SARONNO – Rastrellamento nei boschi del Parco del Lura e del vicino comasco: i carabinieri hanno sequestrato mezzo etto di sostanze stupefacenti. L’intervento si è svolto ieri a partire dalle 14, con una battuta che ha riguardato buona parte dell’area, nella vicina provincia lariana, a nord della città degli amaretti, anche dopo la segnalazione della presenza sempre più assidua di pusher nordafricani.

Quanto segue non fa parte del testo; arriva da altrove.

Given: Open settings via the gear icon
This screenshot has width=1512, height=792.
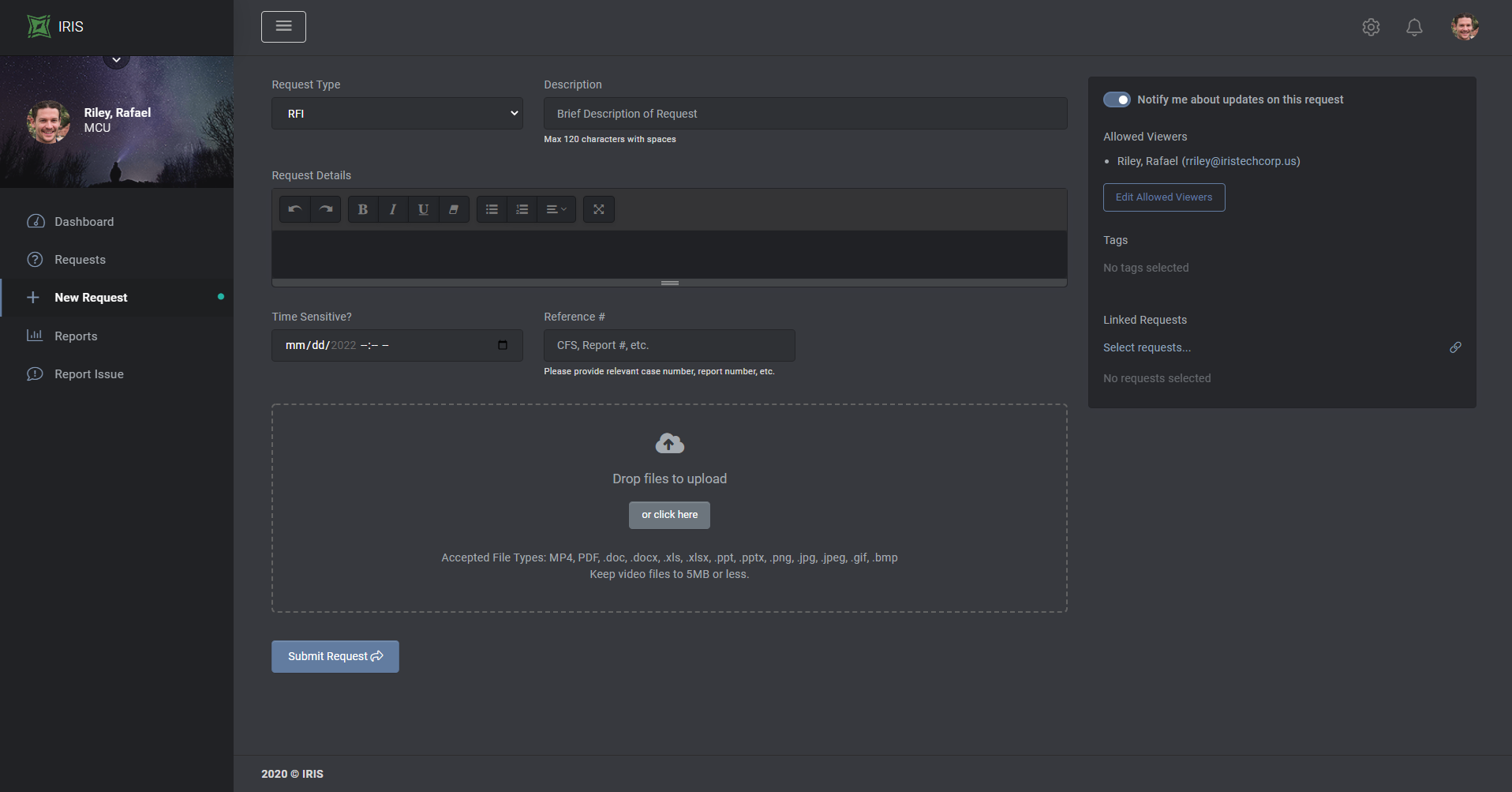Looking at the screenshot, I should pos(1371,26).
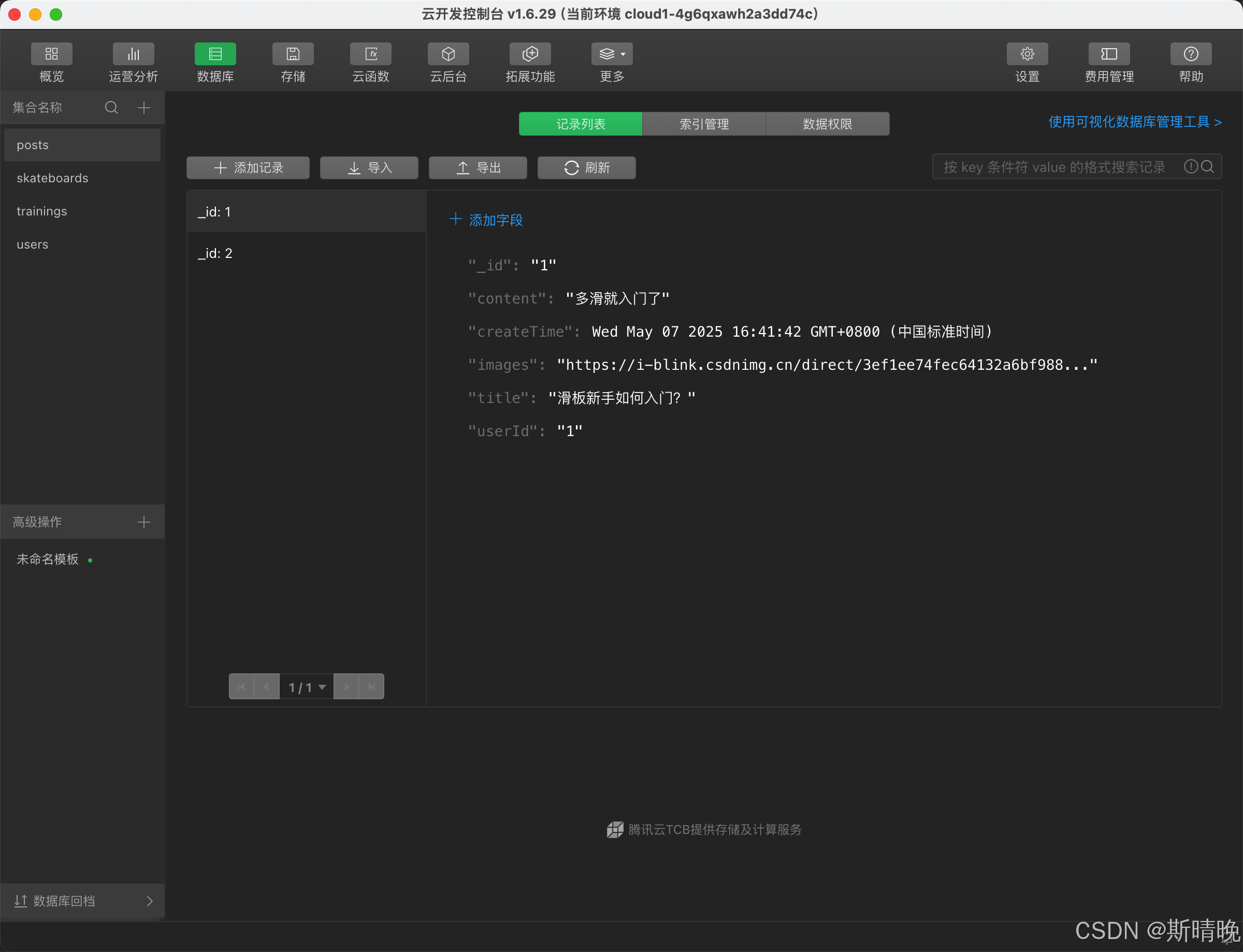Open the 云后台 cube icon

(448, 54)
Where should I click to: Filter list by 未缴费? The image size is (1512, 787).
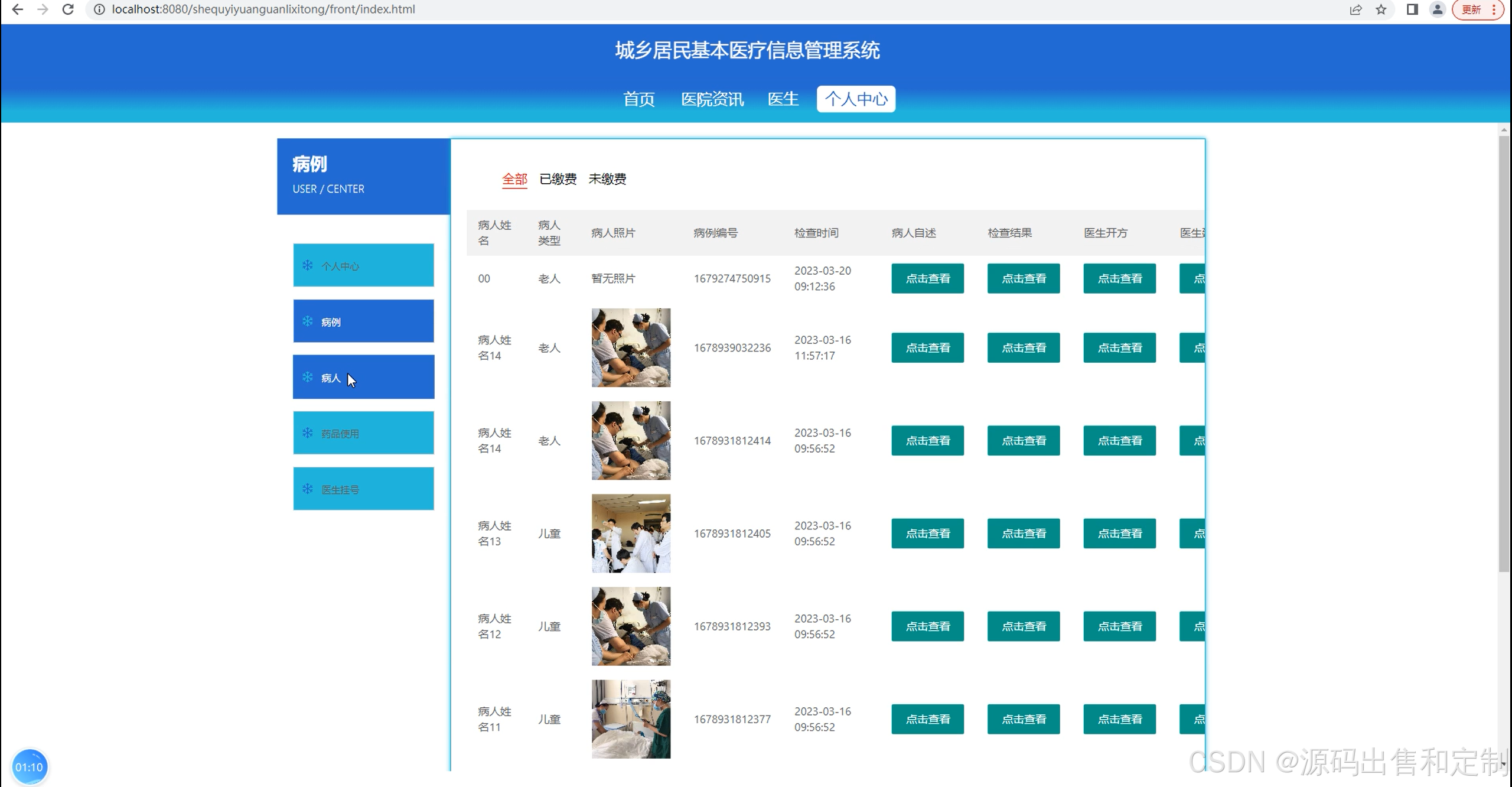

Il servizio dell’Arma ha permesso di identificare numerosi acquirenti, tutti noti tossicodipendenti, che in quel momento gravitavano nella zona e di acquisire importanti elementi per l’identificazione degli spacciatori, messi in fuga dalle segnalazioni venute loro da parte delle “vedette”. Gli spacciatori, questa volta, sono stati però colti di sorpresa dal repentino arrivo dei militari e si sono trovati costretti ad abbandonare sul luogo di spaccio le riserve di stupefacenti e tutto il materiale che permetteva loro di condurre la loro illecita attività. I carabinieri, dunque, hanno recuperato numerosi telefoni cellulari utilizzati per i contatti con i clienti ed i fornitori, batterie di ricambio, coltelli di grosse dimensioni utilizzati per difendersi dai malintenzionati, un computer portatile di probabile provenienza furtiva, indumenti, tutto il materiale necessario per il confezionamento delle dosi (rotoli di pellicola in cellophane, carta stagnola, sacchettini in plastica, bilancini di precisione). C’erano anche circa dieci grammi di cocaina e 55 grammi di eroina; alcune confezioni di metadone; decine di compresse di farmaci psicotropi.